Implement the class SubrectangleQueries which receives a rows x cols rectangle as a matrix of integers in the constructor and supports two methods: 1. updateSubrectangle(int row1, int col1, int row2, int col2, int newValue) Updates all values with newValue in the subrectangle whose upper left coordinate is (row1,col1) and bottom right coordinate is (row2,col2). 2. getValue(int row, int col) Returns the current value of the coordinate (row,col) from the rectangle.
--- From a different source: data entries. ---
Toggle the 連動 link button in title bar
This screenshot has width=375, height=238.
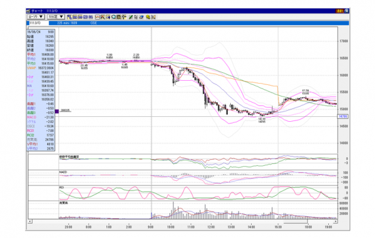coord(340,11)
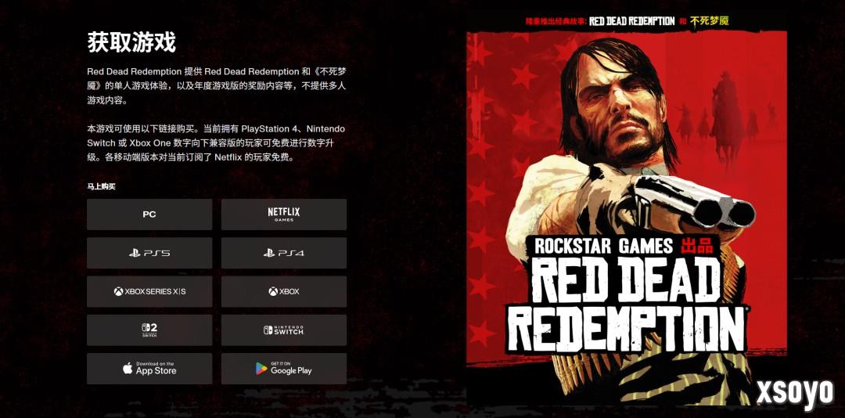
Task: Click the Apple logo on App Store button
Action: click(x=128, y=369)
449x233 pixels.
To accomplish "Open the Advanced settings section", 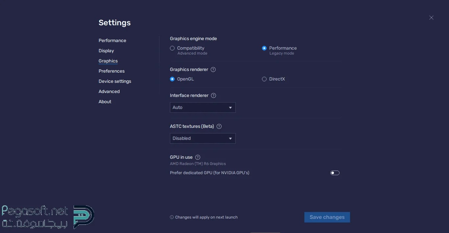I will pos(109,92).
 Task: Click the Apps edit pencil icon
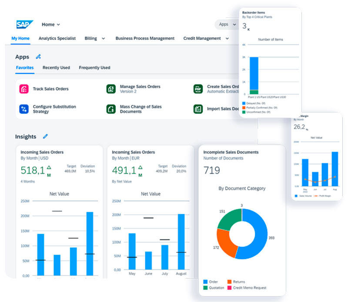click(38, 56)
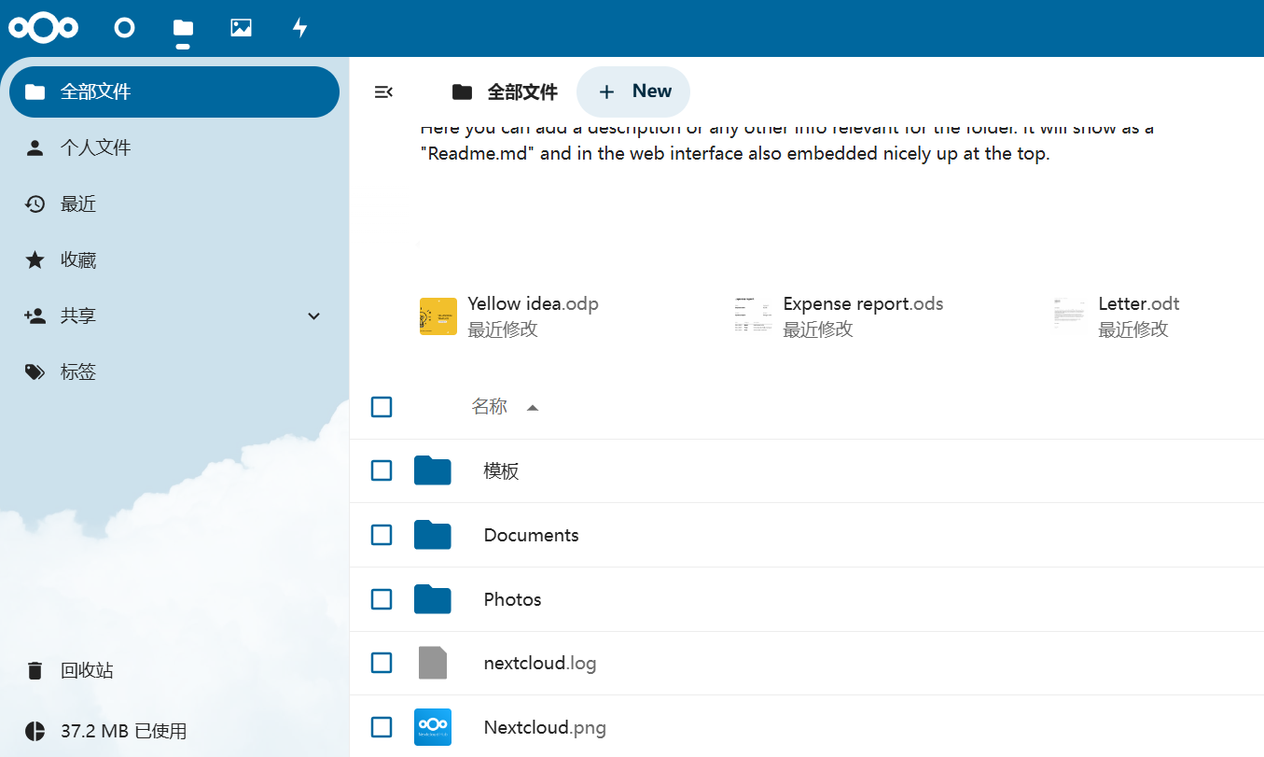
Task: Click the 37.2 MB storage usage indicator
Action: tap(123, 731)
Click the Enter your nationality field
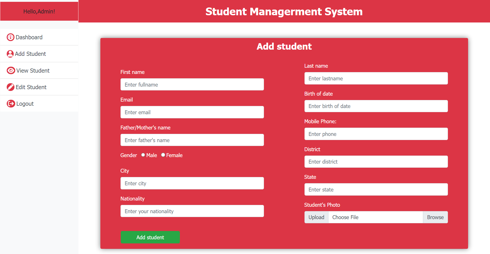Screen dimensions: 490x254 pyautogui.click(x=192, y=211)
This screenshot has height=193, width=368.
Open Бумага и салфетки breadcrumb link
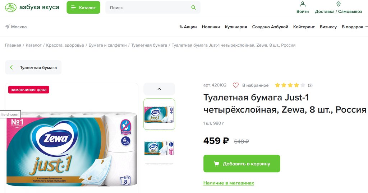(x=107, y=45)
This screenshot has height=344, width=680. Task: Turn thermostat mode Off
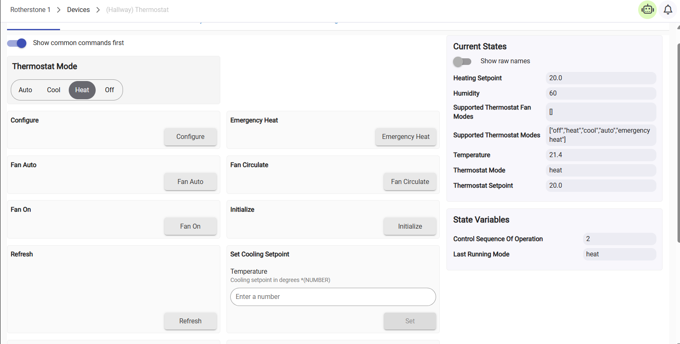[109, 90]
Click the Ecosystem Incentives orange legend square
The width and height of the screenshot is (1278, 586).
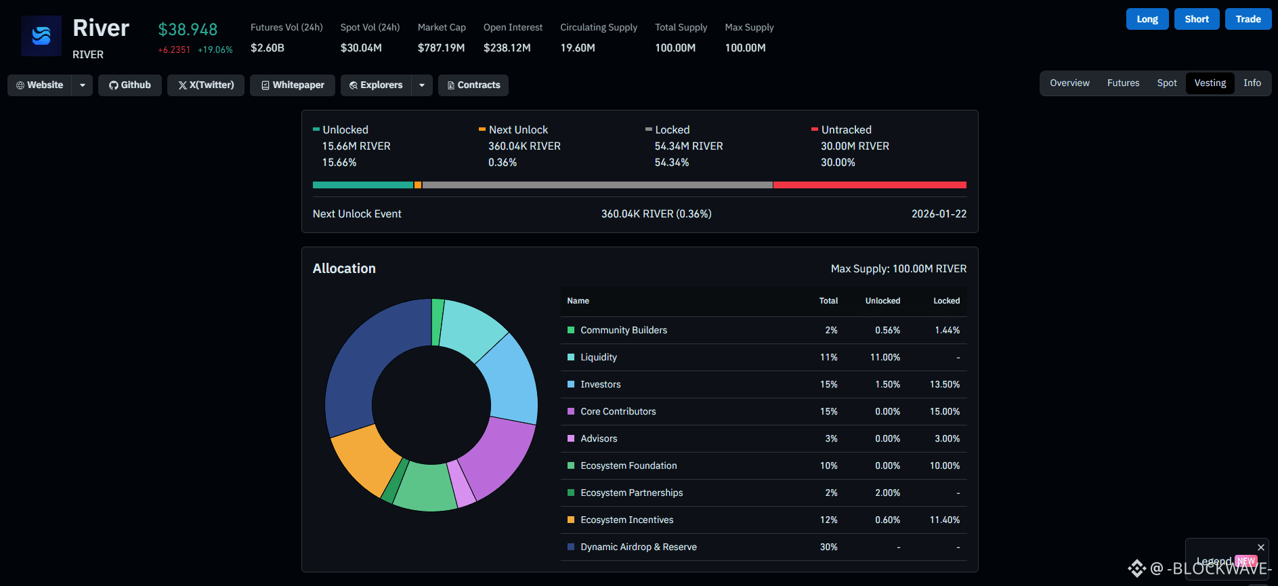pyautogui.click(x=571, y=520)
Example 1: Input ["SubrectangleQueries","getValue","updateSubrectangle","getValue","getValue","updateSubrectangle","getValue","getValue"] [[[[1,2,1],[4,3,4],[3,2,1],[1,1,1]]],[0,2],[0,0,3,2,5],[0,2],[3,1],[3,0,3,2,10],[3,1],[0,2]] Output [null,1,null,5,5,null,10,5] Explanation SubrectangleQueries subrectangleQueries = new SubrectangleQueries([[1,2,1],[4,3,4],[3,2,1],[1,1,1]]); // The initial rectangle (4x3) looks like: // 1 2 1 // 4 3 4 // 3 2 1 // 1 1 1 subrectangleQueries.getValue(0, 2); // return 1 subrectangleQueries.updateSubrectangle(0, 0, 3, 2, 5); // After this update the rectangle looks like: // 5 5 5 // 5 5 5 // 5 5 5 // 5 5 5 subrectangleQueries.getValue(0, 2); // return 5 subrectangleQueries.getValue(3, 1); // return 5 subrectangleQueries.updateSubrectangle(3, 0, 3, 2, 10); // After this update the rectangle looks like: // 5 5 5 // 5 5 5 // 5 5 5 // 10 10 10 subrectangleQueries.getValue(3, 1); // return 10 subrectangleQueries.getValue(0, 2); // return 5 Example 2: Input ["SubrectangleQueries","getValue","updateSubrectangle","getValue","getValue","updateSubrectangle","getValue"] [[[[1,1,1],[2,2,2],[3,3,3]]],[0,0],[0,0,2,2,100],[0,0],[2,2],[1,1,2,2,20],[2,2]] Output [null,1,null,100,100,null,20] Explanation SubrectangleQueries subrectangleQueries = new SubrectangleQueries([[1,1,1],[2,2,2],[3,3,3]]); subrectangleQueries.getValue(0, 0); // return 1 subrectangleQueries.updateSubrectangle(0, 0, 2, 2, 100); subrectangleQueries.getValue(0, 0); // return 100 subrectangleQueries.getValue(2, 2); // return 100 subrectangleQueries.updateSubrectangle(1, 1, 2, 2, 20); subrectangleQueries.getValue(2, 2); // return 20 Constraints: There will be at most 500 operations considering both methods: updateSubrectangle and getValue. 1 <= rows, cols <= 100 rows == rectangle.length cols == rectangle[i].length 0 <= row1 <= row2 < rows 0 <= col1 <= col2 < cols 1 <= newValue, rectangle[i][j] <= 10^9 0 <= row < rows 0 <= col < cols

Explanation

Here's a breakdown of the approach, followed by the Python code:

• Data Storage: Store the original rectangle (matrix) directly.
• Update Operation: Iterate through the specified subrectangle and update each cell with the new value.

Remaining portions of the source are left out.